We have all waited with great interest in this debate—a debate called by the Opposition—for the revelation of what the Opposition wish to put to the country. But all we have had is a rather empty speech from the hon. Member for Henley (Mr. Heseltine), one of the worst speeches I have heard on housing. It did no more than garble the statistics and reiterate, in a generalised form, the subject of a statutory right for the purchase of council houses by tenants.
Beyond that, we have had nothing from the Tory Opposition in this debate. The hon. Member for Hornsey (Mr. Rossi), for a period of six or seven minutes, uttered constant cries of "me too-ism". He went through a whole series of the policy proposals which my right hon. Friend the Secretary of State for the Environment had listed in his speech and said "Me, too". He constantly said "We agree", "We agree", "We agree". He uttered not one dissident note on our proposals. He put one or two queries on their detail, but as for the general policy propositions we had advanced he did not put forward one note of disagreement.
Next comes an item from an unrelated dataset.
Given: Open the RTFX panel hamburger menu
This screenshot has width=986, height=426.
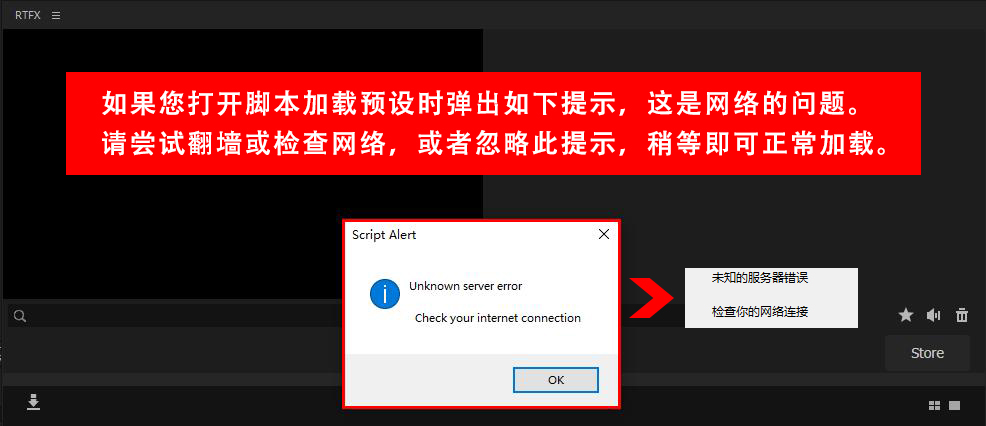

What we have had in this debate, in essence, is garbled statistics, secondly, a reiteration of the argument about the indiscriminate sale of council houses, and, thirdly, a series of "Me, too" statements. We were told that we must await the revelation of a magnificent policy that will be the best the country has ever seen—but we know nothing about it. We have heard nothing about it except a series of "me too-isms". To call a debate on such an issue and not to reveal what is to be presented to the country with great drama and such positive pride is, to say the least, a little disappointing.